Data START
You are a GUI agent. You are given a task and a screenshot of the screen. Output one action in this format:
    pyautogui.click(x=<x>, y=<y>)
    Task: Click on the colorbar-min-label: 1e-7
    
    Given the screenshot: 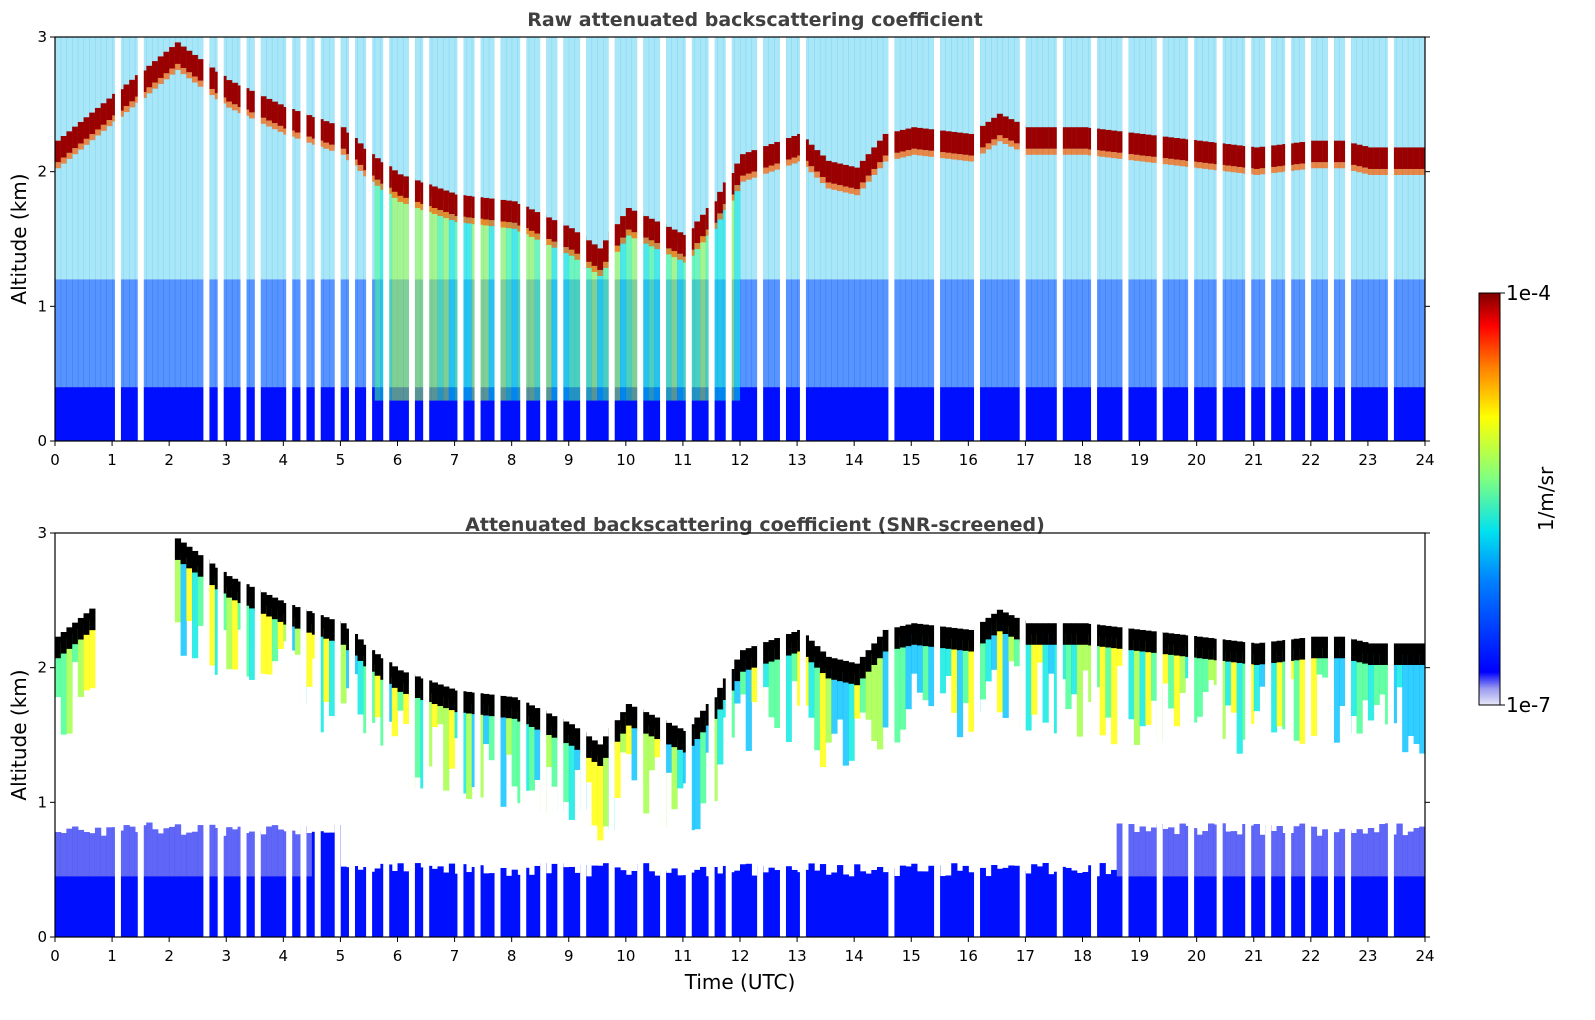 What is the action you would take?
    pyautogui.click(x=1528, y=705)
    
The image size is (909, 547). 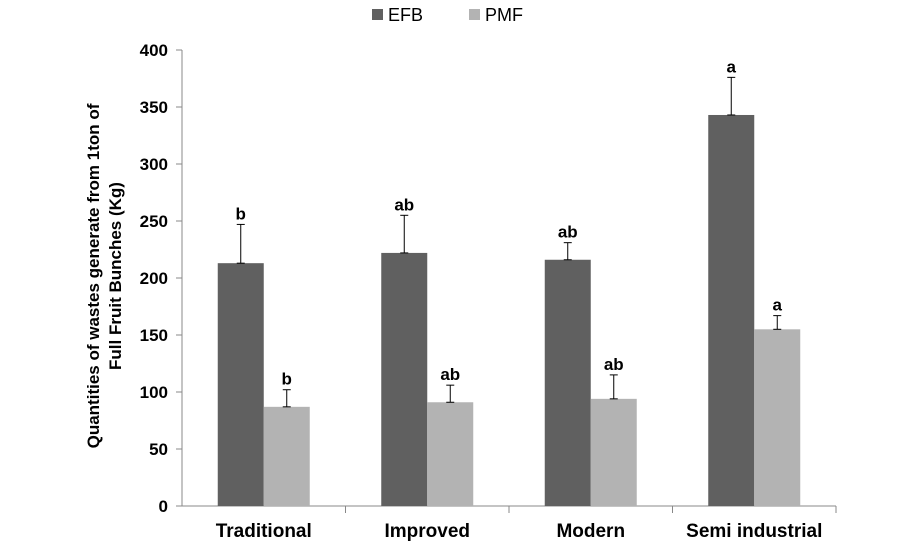 I want to click on y-axis-tick-labels: 0 50 100 150 200 250 300 350 400, so click(x=154, y=278).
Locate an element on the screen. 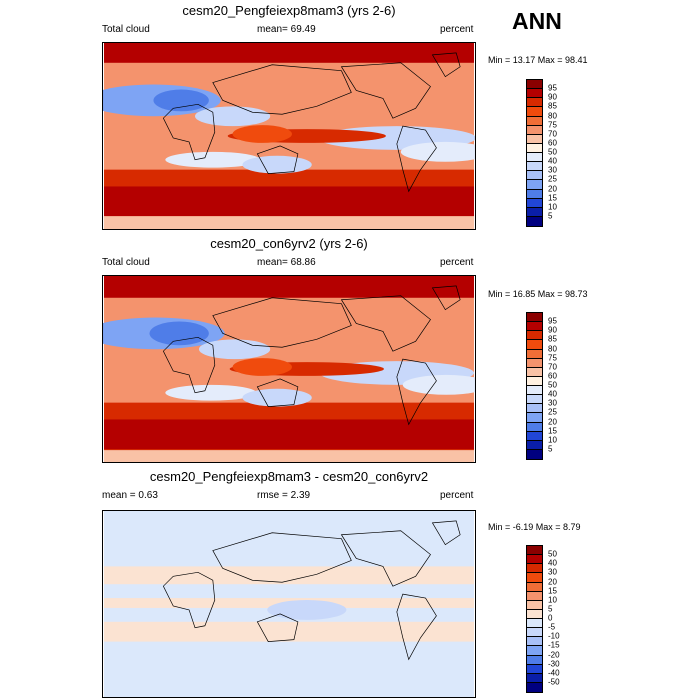 This screenshot has height=700, width=700. panel-1-south-america-outline is located at coordinates (416, 159).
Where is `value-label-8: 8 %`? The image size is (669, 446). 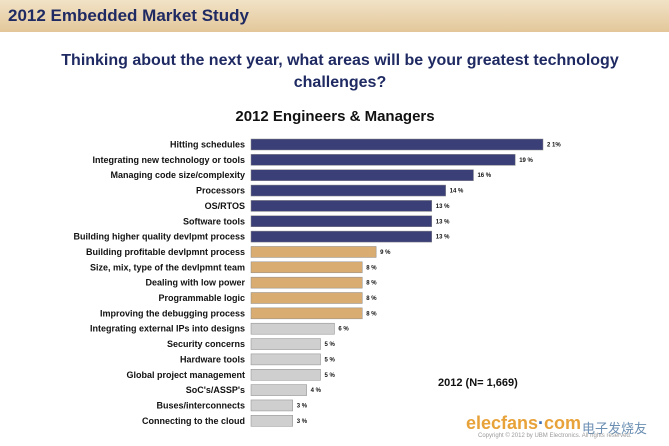
value-label-8: 8 % is located at coordinates (372, 268).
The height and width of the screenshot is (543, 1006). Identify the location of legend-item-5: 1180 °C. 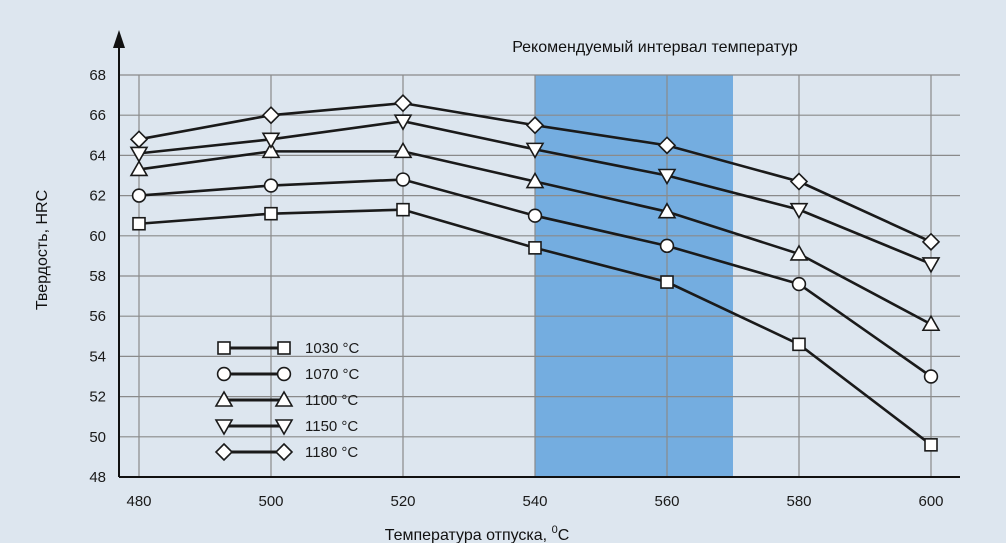
(286, 452).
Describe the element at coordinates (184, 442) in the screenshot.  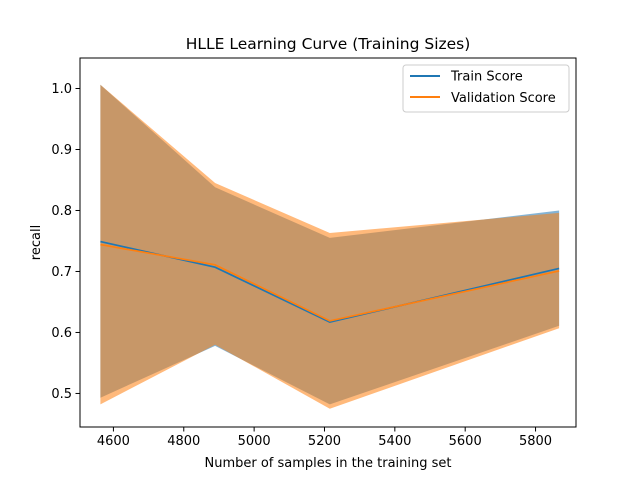
I see `x-tick-label: 4800` at that location.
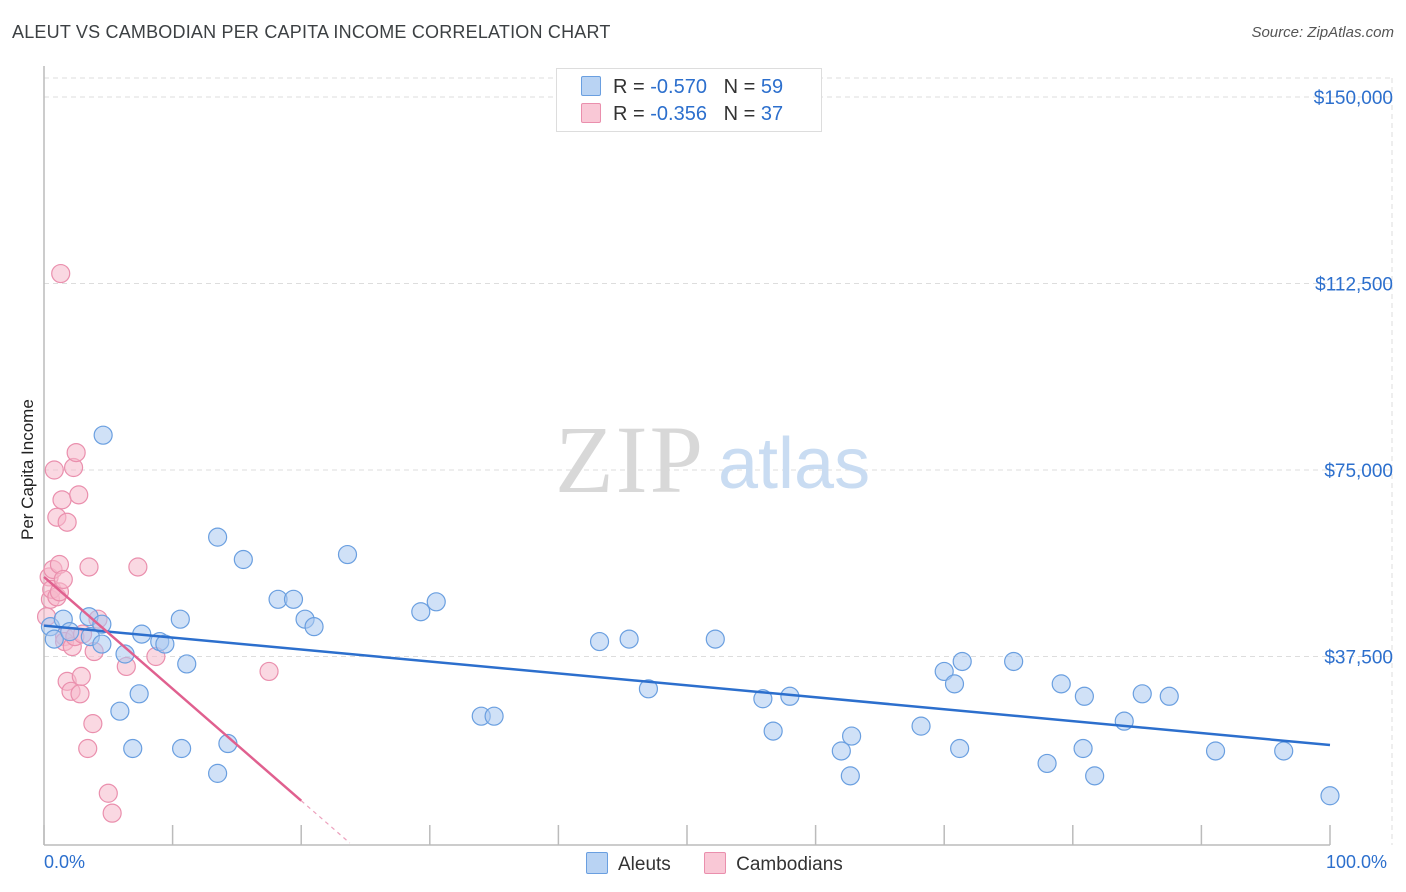  Describe the element at coordinates (629, 87) in the screenshot. I see `legend-r-label: R =` at that location.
Data END
(Exercise aim) Copy the entries word for word, starting at the line that contains "Describe the element at coordinates (184, 442)" and ending at the end of the entries. Leave the pictures out.

(Completed task)
Describe the element at coordinates (184, 442) in the screenshot.  
I see `x-tick-label: 4800` at that location.
  Describe the element at coordinates (629, 87) in the screenshot. I see `legend-r-label: R =` at that location.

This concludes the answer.